It is of no moment that the defendant herein is a municipality as opposed to the State itself as in Hill. The South Carolina Supreme Court has consistently applied sovereign immunity to cities and municipalities. Wright v. City of North Charleston, 271 S.C. 515, 248 S.E.2d 480 (1978); Oswald v. Orangeburg, 154 S.C. 105, 151 S.E. 230 (1928); Singleton v. City of Sumter, 180 S.C. 536, 186 S.E. 535 (1936); Bozard v. City of Orangeburg, 197 S.C. 447, 15 S.E.2d 642 (1941); Furr v. City of Rock Hill, 235 S.C. 44, 109 S.E.2d 697 (1959).


It should also be noted that the commercial relationship between the City and the United States has no bearing on the issue of immunity. While a majority of states today find waiver of immunity when the sovereign engages in proprietary functions, such as leasing property, as opposed to purely governmental activities, South Carolina has declined the invitation to adopt this distinction. The decision in McKenzie v. City of Florence, 234 S.C. 428, 108 S.E.2d 825 (1959), and its progeny are illustrative of this point.

[Stored data entries]

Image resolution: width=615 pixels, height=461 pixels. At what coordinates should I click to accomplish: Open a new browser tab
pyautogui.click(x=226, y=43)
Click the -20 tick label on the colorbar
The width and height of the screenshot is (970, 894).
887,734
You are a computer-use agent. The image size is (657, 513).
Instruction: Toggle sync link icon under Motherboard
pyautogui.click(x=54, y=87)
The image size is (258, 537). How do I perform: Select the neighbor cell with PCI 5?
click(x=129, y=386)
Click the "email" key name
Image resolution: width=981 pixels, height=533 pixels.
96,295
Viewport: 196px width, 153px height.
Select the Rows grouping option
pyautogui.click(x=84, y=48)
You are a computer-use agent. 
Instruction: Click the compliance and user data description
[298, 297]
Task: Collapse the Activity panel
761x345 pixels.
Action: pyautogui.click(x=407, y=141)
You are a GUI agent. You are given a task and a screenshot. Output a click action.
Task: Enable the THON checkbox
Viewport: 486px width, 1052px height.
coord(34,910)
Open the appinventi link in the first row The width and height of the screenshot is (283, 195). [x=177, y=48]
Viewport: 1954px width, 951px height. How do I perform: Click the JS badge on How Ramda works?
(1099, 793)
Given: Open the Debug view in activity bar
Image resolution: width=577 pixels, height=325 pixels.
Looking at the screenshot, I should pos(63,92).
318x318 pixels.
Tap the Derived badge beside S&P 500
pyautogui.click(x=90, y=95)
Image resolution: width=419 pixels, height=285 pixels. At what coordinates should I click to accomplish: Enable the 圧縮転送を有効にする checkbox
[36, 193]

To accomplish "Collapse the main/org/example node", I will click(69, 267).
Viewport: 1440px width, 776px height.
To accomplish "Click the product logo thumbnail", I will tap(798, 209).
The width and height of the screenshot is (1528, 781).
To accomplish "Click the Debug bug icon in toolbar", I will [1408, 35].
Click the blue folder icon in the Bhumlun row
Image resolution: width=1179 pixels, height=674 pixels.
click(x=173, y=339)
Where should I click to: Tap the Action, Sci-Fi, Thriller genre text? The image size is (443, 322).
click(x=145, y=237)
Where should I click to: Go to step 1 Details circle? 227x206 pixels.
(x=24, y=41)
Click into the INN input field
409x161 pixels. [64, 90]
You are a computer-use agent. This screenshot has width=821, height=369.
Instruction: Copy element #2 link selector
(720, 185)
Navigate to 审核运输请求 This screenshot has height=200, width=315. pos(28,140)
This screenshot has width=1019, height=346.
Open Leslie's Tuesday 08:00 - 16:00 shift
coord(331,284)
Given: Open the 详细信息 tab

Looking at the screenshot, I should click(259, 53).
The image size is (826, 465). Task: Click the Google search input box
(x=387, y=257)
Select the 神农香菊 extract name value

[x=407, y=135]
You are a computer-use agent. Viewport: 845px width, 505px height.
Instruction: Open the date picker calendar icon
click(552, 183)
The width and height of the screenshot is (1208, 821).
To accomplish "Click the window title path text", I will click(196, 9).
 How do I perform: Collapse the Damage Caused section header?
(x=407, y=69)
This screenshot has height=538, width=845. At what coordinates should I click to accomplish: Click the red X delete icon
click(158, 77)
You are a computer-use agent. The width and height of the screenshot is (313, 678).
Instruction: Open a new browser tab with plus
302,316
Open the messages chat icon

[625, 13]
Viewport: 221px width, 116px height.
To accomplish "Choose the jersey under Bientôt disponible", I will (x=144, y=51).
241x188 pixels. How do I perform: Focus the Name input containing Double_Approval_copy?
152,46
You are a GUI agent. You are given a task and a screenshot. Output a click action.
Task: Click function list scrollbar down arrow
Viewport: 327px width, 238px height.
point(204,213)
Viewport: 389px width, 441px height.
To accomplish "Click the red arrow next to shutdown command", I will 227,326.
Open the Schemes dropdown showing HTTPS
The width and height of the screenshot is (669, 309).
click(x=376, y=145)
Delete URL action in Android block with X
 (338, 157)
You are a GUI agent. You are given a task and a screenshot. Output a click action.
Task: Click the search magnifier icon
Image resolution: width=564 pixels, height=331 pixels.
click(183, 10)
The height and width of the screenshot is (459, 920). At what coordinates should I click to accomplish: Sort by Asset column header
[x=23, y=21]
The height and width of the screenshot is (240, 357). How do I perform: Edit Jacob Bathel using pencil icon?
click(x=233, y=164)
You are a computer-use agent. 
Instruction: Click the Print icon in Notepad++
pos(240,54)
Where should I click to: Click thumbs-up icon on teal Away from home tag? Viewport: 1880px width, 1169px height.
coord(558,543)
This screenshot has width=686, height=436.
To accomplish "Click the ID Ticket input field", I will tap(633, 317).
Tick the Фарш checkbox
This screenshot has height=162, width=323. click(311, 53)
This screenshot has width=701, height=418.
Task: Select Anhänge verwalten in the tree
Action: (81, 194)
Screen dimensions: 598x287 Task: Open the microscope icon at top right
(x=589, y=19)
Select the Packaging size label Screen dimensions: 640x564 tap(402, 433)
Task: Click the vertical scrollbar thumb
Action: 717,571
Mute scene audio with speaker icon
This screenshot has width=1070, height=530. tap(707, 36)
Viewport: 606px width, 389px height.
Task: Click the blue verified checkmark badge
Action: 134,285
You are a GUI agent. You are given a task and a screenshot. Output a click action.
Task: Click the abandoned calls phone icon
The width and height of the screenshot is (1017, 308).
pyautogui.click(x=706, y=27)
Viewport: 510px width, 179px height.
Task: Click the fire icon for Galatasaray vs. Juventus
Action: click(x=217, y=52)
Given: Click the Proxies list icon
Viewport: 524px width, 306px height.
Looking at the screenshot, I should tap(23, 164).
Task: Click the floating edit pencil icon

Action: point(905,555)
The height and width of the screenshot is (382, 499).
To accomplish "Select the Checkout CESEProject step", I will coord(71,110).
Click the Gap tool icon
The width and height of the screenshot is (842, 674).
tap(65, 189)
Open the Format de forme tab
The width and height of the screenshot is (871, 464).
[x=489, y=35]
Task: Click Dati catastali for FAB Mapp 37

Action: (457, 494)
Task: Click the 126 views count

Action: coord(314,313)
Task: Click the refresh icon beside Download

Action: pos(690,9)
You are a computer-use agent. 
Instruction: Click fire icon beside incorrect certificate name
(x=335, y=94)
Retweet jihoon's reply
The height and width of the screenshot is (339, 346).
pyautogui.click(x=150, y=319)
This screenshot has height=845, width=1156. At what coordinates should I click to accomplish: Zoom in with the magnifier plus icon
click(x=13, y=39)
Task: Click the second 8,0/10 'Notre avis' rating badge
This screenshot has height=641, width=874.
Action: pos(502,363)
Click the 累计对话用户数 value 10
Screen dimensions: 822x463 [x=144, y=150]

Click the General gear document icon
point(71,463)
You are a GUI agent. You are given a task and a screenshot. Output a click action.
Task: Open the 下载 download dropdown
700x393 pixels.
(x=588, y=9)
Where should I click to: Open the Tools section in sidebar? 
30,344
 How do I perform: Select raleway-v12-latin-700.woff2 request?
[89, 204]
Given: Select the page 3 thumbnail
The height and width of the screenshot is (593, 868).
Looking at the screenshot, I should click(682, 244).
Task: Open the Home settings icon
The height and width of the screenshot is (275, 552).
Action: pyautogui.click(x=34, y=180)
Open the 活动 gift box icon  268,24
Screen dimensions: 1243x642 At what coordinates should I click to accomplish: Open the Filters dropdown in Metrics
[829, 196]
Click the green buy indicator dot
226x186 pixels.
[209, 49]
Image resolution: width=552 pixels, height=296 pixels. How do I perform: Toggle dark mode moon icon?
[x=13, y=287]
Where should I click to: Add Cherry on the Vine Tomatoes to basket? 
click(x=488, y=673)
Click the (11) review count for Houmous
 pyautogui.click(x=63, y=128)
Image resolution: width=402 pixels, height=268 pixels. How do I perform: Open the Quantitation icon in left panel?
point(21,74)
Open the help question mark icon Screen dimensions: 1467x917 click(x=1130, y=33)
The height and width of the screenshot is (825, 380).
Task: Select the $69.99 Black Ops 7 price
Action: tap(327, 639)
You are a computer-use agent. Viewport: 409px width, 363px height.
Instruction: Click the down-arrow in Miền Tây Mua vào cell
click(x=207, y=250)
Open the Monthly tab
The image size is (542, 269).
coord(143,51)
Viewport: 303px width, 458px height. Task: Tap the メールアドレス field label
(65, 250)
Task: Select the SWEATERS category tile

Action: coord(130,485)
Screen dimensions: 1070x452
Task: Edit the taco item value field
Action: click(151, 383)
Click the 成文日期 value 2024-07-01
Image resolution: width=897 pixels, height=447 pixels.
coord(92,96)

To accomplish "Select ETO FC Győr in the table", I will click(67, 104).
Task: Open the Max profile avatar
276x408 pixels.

Description of the task =>
Continue the passage on South Carolina sovereign immunity from its final sentence.

Exercise response =>
In conclusion, we agree with the court in Hill and find that an action for indemnity or contribution is derivative in nature, with its legitimacy dependent upon the injured party's ability to maintain a direct action against the third party defendant. No such right exists in the present case. Moreover, to grant judgment over against the City would be to grant contribution between joint tortfeasors, a right not approved either under state law or, under the facts of this case, under federal law. Accordingly, the judgment over against the City of Columbia in favor of the United States must be reversed. Plaintiff Horton's judgment against the United States, of course, remains intact.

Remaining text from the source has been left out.